--- THE PROBLEM ---
Please copy each line of the records below that holds the word "width".

--- RECORDED DATA ---
******
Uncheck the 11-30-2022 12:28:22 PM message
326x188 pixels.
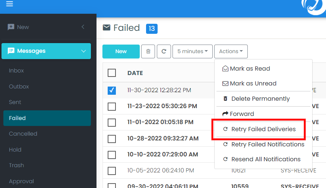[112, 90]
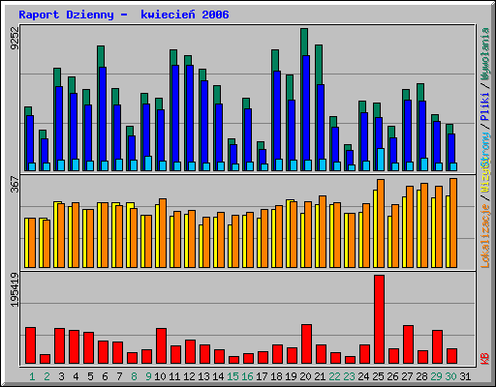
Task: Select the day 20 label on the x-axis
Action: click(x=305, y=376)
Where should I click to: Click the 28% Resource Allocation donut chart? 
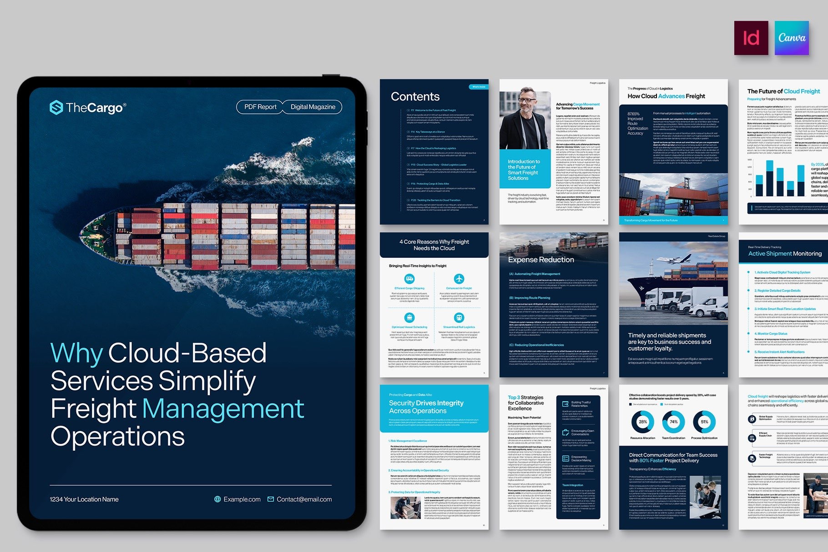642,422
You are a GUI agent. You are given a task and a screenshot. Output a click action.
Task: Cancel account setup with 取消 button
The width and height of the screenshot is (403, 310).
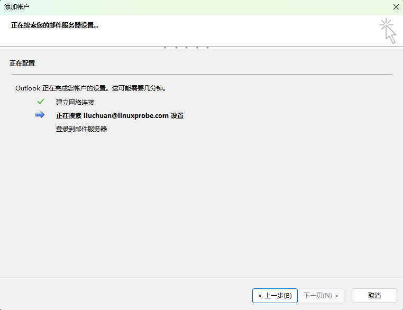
******
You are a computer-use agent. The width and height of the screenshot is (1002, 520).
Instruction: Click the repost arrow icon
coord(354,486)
******
--- SOLUTION TO THIS TASK ---
The width and height of the screenshot is (403, 310).
You are a computer-use agent. The width and height of the screenshot is (1002, 520).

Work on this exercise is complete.